In the early stages of chronic lymphocytic leukemia, symptoms may not be present at all. A doctor might simply detect the cancer after a routine blood test. When patients are asymptomatic, professionals often discourage chronic lymphocytic leukemia treatment. Instead, patients are instructed to schedule regular checkups so their doctors can monitor changes in their conditions. Since the cancer may go into remission on its own or never cause serious health problems, most experts believe it is better to avoid treatment rather than subject patients to the side effects of cancer drugs.
Patients who begin to experience symptoms of fever, fatigue, and lymph node enlargement are candidates for chronic lymphocytic leukemia treatment. Chemotherapy is the most common initial chronic lymphocytic leukemia treatment, and it is highly effective at suppressing this type of cancer in most patients. Depending on a patient's health and the stage of the cancer, he or she may need to take oral chemotherapy drugs or receive intravenous solutions. Fludarabine, cyclophosphamide, and other common chemotherapy drugs are often given in combination to combat cancer in the lymph nodes and bone marrow.
Specialized medications called monoclonal antibodies are often administered with chemotherapy drugs to trigger cancer cell death. Antibodies such as alemtuzumab and rituximab seek out cancer cells in the blood, attach to surface proteins, and chemically signal them to die. Monoclonal antibodies and chemotherapy drugs are generally very effective at killing cancer cells, but they can also damage healthy white blood cells. Patients need to take antibiotics and immune system-boosting medications as well to reduce the risk of infections and lessen side effects.

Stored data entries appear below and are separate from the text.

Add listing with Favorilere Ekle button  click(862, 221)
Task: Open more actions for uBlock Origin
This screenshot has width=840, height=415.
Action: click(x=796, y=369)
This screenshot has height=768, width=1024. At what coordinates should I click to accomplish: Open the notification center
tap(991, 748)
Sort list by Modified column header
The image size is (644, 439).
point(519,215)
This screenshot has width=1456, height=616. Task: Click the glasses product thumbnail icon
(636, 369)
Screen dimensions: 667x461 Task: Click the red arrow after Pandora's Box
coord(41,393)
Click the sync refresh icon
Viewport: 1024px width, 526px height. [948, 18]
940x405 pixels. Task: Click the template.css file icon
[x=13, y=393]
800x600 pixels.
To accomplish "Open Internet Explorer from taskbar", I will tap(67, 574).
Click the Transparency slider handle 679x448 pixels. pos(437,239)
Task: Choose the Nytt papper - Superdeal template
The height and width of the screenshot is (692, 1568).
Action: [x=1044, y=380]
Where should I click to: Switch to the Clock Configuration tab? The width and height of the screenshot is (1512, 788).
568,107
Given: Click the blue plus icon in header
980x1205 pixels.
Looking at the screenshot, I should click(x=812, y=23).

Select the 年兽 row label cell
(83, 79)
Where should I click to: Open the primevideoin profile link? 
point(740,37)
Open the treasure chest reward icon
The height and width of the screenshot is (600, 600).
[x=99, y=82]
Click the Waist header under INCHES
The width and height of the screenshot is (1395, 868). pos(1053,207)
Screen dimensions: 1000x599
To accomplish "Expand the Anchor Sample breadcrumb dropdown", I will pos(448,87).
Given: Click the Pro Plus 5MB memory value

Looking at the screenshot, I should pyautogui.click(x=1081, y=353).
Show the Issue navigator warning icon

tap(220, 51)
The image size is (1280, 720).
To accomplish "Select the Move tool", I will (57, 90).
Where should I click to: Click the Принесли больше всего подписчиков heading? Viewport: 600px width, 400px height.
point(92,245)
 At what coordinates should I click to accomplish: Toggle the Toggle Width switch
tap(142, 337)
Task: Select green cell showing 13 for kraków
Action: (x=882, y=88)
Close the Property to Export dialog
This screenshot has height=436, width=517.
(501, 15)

Chronic lymphocytic leukemia that persists or spreads despite medical care requires additional treatment. Blood and bone marrow transfusions may be performed to replace cancerous white blood cells and damaged bone marrow stem cells. Radiation therapy may be required if tumors develop in lymph nodes or elsewhere in the body. It is difficult for doctors to predict the outcome of chronic lymphocytic leukemia treatment once the cancer is in its late stages, but aggressive, ongoing therapy provides the best chances for survival.